Paradigm Reference Signature Series Loudspeakers

Ed. Note: Readers are advised that prices for this system and its individual elements as reported in the December print edition of Sound & Vision were incorrect. Current prices, including premiums for the birds-eye maple finish on our review system, are provided here.

the listLongtime devotees of S&V test reports may be getting tired of reading about Canadian speakers, especially when the review begins with a variation on this theme: "Here's another superb design from the Great White North . . ." (never mind that Toronto's climate is a good deal milder than Boston's), ". . . a design that is accurate, balanced, detailed, and thoroughly well conceived." Sorry, but I don't make the news; I merely report it. And it's a fact that, as a body, Canada's esteemed manufacturers regularly advance the art of the loudspeaker, with each new generation achieving worthwhile gains in quality.

Perfect example: the v.2 Signature Series in Paradigm's high-end Reference line. The Toronto-area company's Signature family has been around for at least a decade. Among the upgrades in the latest iteration are extensively refined beryllium-dome tweeters and cobalt-treated aluminum midwoofers, along with volume-maximizing cast-aluminum cabinets. The series also adds three new downsized models - all of which Paradigm provided us, together with its flagship Signature Servo subwoofer.

The speakers that Paradigm sent me arrived in a sexy veneer of bird's-eye maple, excellently finished and glass-smooth (cherry and black are offered, too). For the corner speakers, Paradigm also sent its new GS-30 stands ($319/pair) - single-pedestal, glass-bottomed pillars that match the main bookshelf monitors quite nicely.

Setup Unpacking the Signatures revealed a quintet of jewel-like small speakers dwarfed by a hulking great beast of a subwoofer (though Paradigm also offers its more modest Seismic and Ultracube options). The S1 bookshelves, C1 center, and ADP1 surrounds are remarkably compact - conventionally laid out but with little wasted baffle area. They all incorporate strongly curved bottoms and tops (and sides, save for the surrounds) that make stand-mounting via their rear-panel threaded inserts the preferred setup. Stick-on feet make the S1 and C1 more sittable - which is fortunate, since finding a short stand adaptable to the C1's bolt-up fittings may prove a challenge.

The Signature Servo subwoofer runs 75% of the cost of all the other speakers combined and looms over this array with fridge-like bulk.

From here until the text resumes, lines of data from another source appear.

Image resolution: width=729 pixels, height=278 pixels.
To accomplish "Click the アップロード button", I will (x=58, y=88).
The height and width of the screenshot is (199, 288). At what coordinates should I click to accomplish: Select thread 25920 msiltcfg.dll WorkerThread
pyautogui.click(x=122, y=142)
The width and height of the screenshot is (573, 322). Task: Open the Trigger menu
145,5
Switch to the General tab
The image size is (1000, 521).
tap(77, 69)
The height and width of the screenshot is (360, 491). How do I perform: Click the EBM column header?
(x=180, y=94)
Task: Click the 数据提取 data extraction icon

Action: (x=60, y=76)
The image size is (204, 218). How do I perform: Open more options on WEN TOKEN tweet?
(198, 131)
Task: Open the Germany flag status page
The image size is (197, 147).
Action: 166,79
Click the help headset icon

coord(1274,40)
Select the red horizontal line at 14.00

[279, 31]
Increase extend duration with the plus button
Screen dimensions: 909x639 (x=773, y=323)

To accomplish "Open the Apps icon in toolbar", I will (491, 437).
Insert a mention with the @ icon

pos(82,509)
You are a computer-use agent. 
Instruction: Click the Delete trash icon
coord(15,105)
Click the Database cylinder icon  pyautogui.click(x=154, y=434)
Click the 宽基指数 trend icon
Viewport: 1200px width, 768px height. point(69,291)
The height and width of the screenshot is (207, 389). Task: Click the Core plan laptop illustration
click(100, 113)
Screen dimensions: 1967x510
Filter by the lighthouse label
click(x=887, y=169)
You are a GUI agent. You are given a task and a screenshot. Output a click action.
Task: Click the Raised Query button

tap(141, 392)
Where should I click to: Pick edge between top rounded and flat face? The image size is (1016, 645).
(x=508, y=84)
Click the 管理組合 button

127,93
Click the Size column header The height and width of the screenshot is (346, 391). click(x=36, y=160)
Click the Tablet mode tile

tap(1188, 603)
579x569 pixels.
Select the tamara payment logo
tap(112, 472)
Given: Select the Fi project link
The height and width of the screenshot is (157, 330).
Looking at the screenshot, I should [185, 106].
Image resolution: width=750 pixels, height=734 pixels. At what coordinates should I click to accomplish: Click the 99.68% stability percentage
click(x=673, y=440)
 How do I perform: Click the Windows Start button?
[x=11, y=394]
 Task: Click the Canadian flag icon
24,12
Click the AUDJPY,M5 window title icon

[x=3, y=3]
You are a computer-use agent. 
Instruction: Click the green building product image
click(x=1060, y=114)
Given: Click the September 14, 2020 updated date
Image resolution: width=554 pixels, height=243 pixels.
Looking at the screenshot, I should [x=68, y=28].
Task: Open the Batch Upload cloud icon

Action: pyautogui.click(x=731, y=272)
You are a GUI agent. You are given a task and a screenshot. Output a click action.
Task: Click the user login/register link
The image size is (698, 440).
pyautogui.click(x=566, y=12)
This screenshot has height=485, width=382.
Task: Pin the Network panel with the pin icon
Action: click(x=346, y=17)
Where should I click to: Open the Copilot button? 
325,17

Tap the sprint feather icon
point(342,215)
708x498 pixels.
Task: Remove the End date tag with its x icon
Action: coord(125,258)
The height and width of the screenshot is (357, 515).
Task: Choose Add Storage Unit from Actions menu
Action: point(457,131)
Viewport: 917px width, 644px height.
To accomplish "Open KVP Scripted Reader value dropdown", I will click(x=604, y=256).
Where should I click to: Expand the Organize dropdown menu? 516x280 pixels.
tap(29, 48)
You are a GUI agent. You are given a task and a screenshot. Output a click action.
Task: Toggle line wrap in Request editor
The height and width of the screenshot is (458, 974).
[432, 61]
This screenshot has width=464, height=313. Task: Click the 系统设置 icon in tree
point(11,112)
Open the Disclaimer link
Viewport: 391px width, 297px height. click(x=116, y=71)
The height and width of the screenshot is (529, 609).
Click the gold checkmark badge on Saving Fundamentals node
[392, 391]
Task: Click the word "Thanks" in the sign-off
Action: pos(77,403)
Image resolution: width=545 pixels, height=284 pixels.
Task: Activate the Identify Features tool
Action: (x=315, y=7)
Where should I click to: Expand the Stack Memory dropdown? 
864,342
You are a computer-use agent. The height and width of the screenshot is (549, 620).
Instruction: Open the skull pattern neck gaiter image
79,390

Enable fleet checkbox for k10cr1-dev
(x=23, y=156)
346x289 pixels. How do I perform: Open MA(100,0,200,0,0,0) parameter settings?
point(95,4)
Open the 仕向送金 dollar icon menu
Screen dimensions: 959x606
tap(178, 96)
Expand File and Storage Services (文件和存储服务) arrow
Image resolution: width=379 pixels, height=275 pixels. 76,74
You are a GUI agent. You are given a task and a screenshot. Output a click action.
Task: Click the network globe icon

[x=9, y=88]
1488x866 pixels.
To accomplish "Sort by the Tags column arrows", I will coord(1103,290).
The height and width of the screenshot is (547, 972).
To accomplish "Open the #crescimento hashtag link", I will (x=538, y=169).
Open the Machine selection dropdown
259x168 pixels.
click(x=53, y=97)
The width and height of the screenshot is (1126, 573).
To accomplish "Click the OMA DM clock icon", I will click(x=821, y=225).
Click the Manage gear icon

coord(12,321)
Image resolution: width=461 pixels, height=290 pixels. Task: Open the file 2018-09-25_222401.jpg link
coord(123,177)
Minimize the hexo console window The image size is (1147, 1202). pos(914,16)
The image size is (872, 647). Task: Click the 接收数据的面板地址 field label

Its 15-inch driver fires forward, while its massive Class D power amp (Paradigm claims 4,500 watts peak) is governed by a servo-control system that monitors and corrects the cone motion to match the signal. The sub offers up only a single-channel line-level input, in both conventional RCA-jack and balanced (XLR) forms, but has no defeat or bypass for its crossover. Consequently, after placing the sub in my usual front-wall location, I left this wide open and let my preamp/processor do the crossover work.

The satellites, meanwhile, went on stands in front and on high side-wall shelves at the surround positions. After some tinkering, the S1s' ended up 10 feet apart, about 3 feet from the front wall and roughly 9 feet from the prime listening position.

Music & Movie Performance Taken on their own, with no subwoofer support, the S1s are very capable small speakers, able to deliver musical, listenable, reasonably satisfying bass on stereo playback down to perhaps 60 Hz. Because they do so with a bit less of the usual pre-rolloff response hump (around 80 Hz) that so many small two-way speakers exhibit, their response seemed just a shade "leaner" than what you may be accustomed to hearing from this type. But I mean this as a positive, because eschewing such midbass-response enhancement promotes clarity and definition on bass instruments and, I believe, contributes to smooth, balanced sub/satellite integration as well.